Unless otherwise indicated, all numbers expressing quantities of ingredients, reaction conditions, and so forth used in the specification and claims are to be understood as being modified in all instances by the term “about”. Accordingly, unless indicated to the contrary, the numerical parameters set forth in this specification and attached claims are approximations that can vary depending upon the desired properties sought to be obtained by the presently disclosed subject matter.

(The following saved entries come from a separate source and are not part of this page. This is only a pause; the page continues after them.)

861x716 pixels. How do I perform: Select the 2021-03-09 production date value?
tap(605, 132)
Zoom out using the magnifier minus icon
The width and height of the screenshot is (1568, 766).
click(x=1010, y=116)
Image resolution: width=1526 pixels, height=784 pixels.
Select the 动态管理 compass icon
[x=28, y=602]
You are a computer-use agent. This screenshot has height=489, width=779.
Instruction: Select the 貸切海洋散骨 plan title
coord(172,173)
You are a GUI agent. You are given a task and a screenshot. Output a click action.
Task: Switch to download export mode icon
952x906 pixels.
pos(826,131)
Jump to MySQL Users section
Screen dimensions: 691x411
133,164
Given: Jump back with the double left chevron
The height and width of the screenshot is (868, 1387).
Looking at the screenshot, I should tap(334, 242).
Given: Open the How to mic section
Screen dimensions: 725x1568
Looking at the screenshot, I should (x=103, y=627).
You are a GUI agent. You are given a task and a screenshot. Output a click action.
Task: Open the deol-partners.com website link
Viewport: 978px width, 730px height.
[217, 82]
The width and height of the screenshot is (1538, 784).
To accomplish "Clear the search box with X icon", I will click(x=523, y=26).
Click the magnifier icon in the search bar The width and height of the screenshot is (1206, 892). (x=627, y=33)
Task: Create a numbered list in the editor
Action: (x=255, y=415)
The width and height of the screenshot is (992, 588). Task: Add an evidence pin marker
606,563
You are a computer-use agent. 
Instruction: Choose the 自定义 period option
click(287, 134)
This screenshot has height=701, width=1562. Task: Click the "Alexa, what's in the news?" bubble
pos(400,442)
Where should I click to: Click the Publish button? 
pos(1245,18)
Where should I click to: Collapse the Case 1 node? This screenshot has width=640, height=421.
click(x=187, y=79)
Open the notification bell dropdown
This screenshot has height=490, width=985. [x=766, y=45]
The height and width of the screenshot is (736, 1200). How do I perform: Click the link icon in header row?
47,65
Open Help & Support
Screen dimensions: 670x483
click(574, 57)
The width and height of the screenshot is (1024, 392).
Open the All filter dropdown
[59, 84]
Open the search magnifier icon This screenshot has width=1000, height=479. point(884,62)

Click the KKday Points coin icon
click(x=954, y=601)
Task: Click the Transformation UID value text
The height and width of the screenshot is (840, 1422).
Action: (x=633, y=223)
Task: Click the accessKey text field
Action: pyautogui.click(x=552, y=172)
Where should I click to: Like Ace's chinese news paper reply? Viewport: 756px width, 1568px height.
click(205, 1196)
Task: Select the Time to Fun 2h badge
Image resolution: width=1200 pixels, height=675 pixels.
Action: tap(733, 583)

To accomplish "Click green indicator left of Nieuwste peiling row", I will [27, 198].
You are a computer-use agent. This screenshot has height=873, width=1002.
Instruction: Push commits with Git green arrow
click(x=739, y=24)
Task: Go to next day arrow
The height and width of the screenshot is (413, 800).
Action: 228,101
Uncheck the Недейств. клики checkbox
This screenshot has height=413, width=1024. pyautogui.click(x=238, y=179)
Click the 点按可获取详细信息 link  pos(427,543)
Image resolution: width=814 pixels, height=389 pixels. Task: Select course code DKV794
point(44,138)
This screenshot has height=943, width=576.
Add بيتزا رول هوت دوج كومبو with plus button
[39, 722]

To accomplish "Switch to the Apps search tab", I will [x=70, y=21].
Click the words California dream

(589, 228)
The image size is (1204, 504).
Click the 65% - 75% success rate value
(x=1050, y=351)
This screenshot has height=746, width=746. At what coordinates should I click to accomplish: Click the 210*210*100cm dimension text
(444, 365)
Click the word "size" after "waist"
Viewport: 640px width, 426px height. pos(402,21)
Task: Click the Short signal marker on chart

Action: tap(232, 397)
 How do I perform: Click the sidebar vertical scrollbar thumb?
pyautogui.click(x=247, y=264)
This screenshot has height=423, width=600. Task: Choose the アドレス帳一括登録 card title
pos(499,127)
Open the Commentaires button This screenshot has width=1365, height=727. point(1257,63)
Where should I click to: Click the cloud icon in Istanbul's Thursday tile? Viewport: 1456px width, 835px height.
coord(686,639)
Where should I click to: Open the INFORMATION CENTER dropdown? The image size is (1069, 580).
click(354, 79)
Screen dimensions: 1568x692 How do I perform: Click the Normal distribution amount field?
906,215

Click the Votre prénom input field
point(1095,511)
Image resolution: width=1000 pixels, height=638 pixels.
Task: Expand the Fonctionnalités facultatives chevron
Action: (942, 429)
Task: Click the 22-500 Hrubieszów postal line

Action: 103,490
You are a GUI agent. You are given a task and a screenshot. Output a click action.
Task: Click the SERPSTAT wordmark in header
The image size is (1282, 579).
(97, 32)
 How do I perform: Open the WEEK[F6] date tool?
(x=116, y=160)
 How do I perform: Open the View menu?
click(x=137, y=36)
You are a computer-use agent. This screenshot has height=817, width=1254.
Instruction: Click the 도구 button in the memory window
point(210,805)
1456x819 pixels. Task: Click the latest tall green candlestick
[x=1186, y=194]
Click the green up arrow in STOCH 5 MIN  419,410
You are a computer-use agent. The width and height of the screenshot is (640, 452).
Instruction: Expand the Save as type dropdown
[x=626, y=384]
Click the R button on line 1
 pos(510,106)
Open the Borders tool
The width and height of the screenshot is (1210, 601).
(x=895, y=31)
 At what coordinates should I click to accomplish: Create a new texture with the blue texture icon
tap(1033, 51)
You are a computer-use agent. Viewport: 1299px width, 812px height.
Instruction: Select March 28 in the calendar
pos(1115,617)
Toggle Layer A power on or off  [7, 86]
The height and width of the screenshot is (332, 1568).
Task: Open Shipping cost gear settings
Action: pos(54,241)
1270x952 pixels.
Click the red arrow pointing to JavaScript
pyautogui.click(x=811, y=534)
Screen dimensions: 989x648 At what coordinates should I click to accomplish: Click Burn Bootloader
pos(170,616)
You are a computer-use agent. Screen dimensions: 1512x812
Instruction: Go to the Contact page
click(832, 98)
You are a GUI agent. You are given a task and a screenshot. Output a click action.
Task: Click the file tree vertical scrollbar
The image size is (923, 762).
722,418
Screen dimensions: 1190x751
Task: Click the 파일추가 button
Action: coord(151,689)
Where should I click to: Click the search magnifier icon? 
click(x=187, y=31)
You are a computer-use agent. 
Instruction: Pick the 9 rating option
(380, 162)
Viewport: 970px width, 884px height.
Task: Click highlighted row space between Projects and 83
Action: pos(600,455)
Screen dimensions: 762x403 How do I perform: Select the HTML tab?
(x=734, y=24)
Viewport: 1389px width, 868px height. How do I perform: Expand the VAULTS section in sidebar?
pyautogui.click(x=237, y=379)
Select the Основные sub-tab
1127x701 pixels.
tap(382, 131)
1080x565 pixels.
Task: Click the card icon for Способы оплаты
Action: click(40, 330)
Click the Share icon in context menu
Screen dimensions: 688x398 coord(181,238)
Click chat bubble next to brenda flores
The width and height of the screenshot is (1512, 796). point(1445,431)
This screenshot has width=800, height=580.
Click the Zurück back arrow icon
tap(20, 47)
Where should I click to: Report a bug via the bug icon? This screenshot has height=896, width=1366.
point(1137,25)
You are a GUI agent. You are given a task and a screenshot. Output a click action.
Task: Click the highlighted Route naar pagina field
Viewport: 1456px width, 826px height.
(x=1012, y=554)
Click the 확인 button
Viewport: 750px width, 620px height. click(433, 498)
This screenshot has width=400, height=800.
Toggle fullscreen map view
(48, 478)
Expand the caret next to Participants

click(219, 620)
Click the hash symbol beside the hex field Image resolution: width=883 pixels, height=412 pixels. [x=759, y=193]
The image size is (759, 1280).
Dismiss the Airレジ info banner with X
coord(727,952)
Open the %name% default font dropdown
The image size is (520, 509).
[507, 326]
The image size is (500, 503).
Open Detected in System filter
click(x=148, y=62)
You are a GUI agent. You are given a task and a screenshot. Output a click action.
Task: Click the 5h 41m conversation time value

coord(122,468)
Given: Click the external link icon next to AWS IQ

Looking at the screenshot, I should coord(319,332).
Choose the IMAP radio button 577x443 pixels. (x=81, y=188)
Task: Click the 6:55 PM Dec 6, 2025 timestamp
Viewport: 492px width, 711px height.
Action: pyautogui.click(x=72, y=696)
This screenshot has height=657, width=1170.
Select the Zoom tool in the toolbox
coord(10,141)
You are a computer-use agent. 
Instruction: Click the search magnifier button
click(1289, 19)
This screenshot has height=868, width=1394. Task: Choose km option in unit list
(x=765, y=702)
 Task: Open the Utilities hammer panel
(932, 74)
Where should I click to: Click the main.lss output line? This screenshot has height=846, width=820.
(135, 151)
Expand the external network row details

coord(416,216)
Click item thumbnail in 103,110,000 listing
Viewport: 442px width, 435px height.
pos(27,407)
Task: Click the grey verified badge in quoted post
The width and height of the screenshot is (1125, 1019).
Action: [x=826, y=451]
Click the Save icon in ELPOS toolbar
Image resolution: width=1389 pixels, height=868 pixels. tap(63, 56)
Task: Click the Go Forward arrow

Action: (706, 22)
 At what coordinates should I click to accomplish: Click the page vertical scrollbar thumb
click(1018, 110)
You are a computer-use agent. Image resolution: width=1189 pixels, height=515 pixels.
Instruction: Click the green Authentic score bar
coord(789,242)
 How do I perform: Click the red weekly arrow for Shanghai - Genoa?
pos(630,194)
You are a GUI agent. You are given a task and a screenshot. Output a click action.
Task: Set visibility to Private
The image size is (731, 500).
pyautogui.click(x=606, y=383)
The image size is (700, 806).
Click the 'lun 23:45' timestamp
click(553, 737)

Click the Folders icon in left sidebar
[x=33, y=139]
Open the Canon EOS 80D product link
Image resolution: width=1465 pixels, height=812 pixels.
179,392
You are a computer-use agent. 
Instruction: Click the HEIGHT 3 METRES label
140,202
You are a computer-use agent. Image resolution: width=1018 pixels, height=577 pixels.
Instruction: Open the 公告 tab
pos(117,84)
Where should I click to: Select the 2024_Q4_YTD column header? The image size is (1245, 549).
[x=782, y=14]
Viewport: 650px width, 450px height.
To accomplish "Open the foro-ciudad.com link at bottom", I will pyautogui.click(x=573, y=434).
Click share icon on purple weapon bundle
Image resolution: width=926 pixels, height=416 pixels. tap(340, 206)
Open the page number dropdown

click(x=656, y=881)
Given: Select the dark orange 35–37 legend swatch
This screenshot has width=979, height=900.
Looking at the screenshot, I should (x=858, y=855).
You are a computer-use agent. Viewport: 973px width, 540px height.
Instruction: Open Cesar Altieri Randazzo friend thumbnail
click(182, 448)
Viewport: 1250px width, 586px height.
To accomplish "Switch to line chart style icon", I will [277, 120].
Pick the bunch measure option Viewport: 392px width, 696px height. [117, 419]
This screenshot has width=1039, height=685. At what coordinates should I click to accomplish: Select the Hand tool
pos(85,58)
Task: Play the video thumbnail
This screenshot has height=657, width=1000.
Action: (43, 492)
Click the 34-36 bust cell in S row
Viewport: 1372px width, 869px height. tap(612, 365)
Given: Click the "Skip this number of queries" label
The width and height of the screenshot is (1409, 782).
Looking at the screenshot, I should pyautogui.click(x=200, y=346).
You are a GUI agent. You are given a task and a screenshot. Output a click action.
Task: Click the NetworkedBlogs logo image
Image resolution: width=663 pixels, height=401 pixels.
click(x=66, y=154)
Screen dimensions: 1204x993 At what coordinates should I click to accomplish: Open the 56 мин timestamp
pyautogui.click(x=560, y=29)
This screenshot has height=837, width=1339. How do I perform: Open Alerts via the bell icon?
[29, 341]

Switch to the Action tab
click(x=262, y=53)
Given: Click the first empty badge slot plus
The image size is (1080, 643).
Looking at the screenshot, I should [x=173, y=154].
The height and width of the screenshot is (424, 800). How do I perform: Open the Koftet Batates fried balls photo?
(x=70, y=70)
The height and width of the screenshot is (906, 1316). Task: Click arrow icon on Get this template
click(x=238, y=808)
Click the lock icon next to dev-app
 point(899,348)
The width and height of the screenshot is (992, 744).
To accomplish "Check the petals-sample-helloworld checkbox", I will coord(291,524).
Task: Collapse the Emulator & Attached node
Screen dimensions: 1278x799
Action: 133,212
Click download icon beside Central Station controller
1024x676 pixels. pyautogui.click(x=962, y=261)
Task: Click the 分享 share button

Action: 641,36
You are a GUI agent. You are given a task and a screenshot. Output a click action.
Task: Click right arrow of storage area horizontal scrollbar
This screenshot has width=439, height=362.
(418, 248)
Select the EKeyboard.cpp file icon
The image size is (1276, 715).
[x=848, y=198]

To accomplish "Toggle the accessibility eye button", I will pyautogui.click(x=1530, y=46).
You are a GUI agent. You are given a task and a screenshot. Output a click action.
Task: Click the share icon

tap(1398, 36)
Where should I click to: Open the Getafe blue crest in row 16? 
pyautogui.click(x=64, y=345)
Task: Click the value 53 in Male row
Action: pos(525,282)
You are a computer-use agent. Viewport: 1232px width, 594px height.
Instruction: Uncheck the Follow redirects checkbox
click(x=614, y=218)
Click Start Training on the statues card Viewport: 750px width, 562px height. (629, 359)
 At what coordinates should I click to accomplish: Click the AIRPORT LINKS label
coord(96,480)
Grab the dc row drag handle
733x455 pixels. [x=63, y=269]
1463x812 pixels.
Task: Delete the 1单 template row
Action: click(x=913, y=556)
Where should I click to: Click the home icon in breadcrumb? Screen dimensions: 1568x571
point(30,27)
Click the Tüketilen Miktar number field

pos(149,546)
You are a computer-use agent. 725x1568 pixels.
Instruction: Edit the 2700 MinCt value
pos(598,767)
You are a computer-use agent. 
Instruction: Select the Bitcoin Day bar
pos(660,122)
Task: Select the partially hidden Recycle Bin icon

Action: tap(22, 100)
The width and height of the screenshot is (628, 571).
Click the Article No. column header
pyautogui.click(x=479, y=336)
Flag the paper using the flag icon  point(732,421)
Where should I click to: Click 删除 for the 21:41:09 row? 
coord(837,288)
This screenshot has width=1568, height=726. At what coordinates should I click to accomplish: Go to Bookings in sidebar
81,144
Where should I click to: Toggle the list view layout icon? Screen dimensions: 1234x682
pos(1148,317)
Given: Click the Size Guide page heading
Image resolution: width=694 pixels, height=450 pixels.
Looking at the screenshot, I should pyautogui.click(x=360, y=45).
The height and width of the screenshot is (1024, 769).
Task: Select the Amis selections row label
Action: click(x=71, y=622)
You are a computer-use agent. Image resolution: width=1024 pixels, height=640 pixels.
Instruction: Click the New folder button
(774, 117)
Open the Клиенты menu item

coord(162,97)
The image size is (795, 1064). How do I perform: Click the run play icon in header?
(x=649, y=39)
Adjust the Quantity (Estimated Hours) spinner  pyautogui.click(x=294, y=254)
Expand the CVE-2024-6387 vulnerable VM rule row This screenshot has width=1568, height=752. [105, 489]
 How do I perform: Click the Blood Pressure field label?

As used herein, the term “about,” when referring to a value or to an amount of a composition, mass, weight, temperature, time, volume, concentration, percentage, etc., is meant to encompass variations of in some embodiments ±20%, in some embodiments ±10%, in some embodiments ±5%, in some embodiments ±1%, in some embodiments ±0.5%, and in some embodiments ±0.1% from the specified amount, as such variations are appropriate to perform the disclosed methods or employ the disclosed compositions. The term “comprising”, which is synonymous with “including” “containing” or “characterized by” is inclusive or open-ended and does not exclude additional, unrecited elements or method steps. “Comprising” is a term of art used in claim language which means that the named elements are essential, but other elements can be added and still form a construct within the scope of the claim.

As used herein, the phrase “consisting of” excludes any element, step, or ingredient not specified in the claim. When the phrase “consists of” appears in a clause of the body of a claim, rather than immediately following the preamble, it limits only the element set forth in that clause; other elements are not excluded from the claim as a whole.

As used herein, the phrase “consisting essentially of” limits the scope of a claim to the specified materials or steps, plus those that do not materially affect the basic and novel characteristic(s) of the claimed subject matter.

With respect to the terms “comprising”, “consisting of”, and “consisting essentially of”, where one of these three terms is used herein, the presently disclosed and claimed subject matter can include the use of either of the other two terms.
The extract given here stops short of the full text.